● **RECORDS SUPPLIED**
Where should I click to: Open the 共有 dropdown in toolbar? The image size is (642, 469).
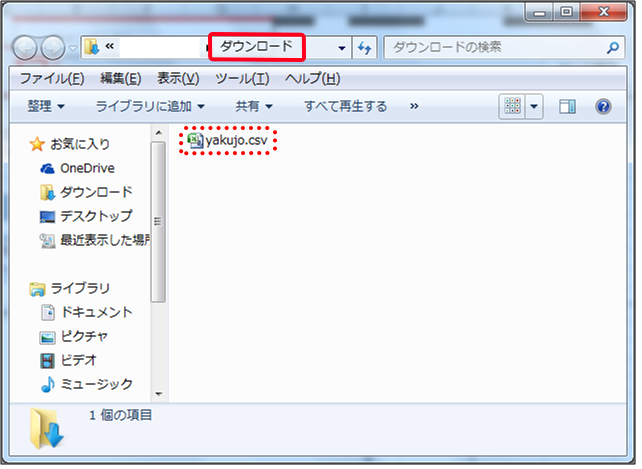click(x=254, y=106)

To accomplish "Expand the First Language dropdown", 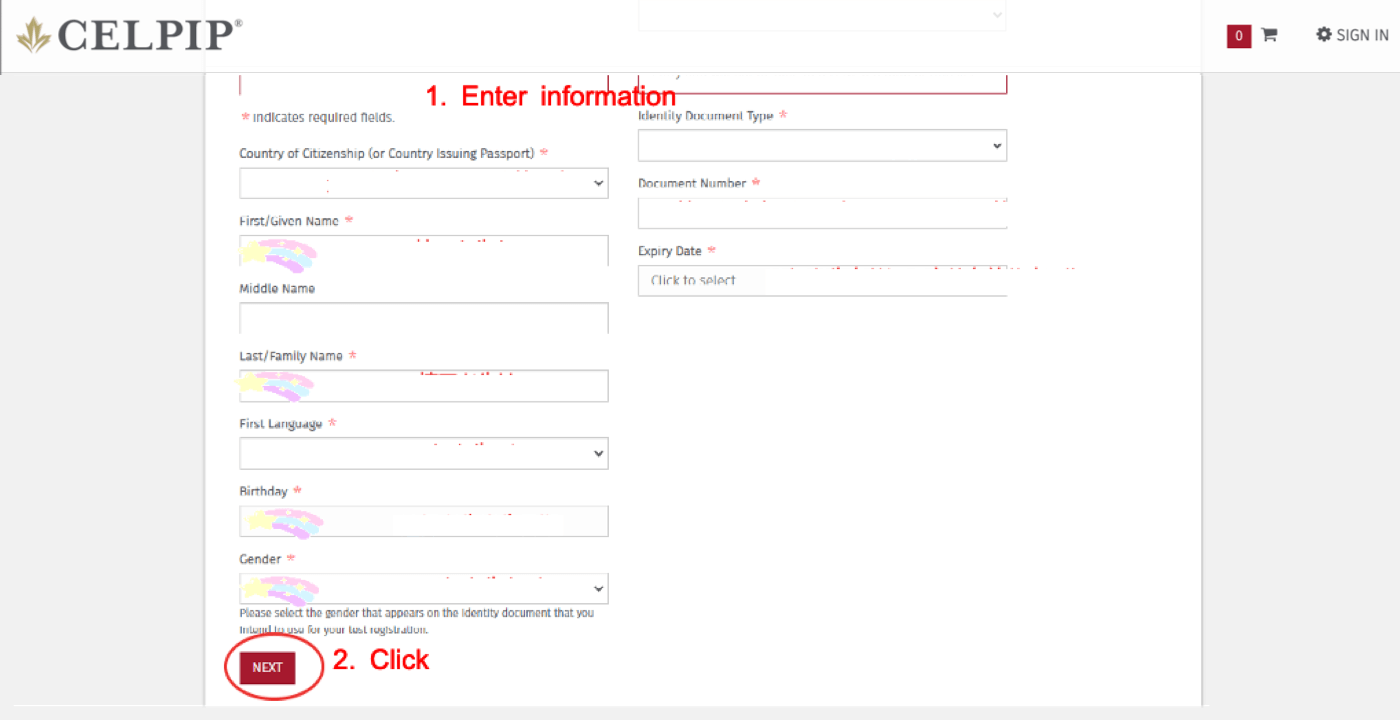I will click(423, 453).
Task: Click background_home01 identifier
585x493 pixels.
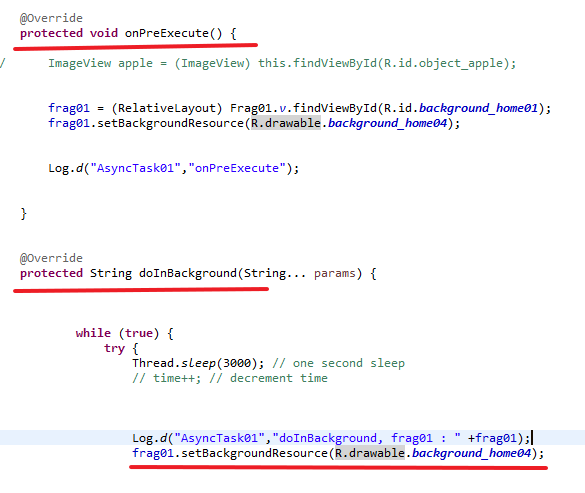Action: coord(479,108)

● **DO THIS**
Rewrite the stretch from the line containing "Task: Click background_home01 identifier" through the end of the entries as a numbered list, omitting blank lines and leaving out the pictures.

● **THE REPLY**
1. Task: Click background_home01 identifier
2. 585x493 pixels.
3. Action: coord(479,108)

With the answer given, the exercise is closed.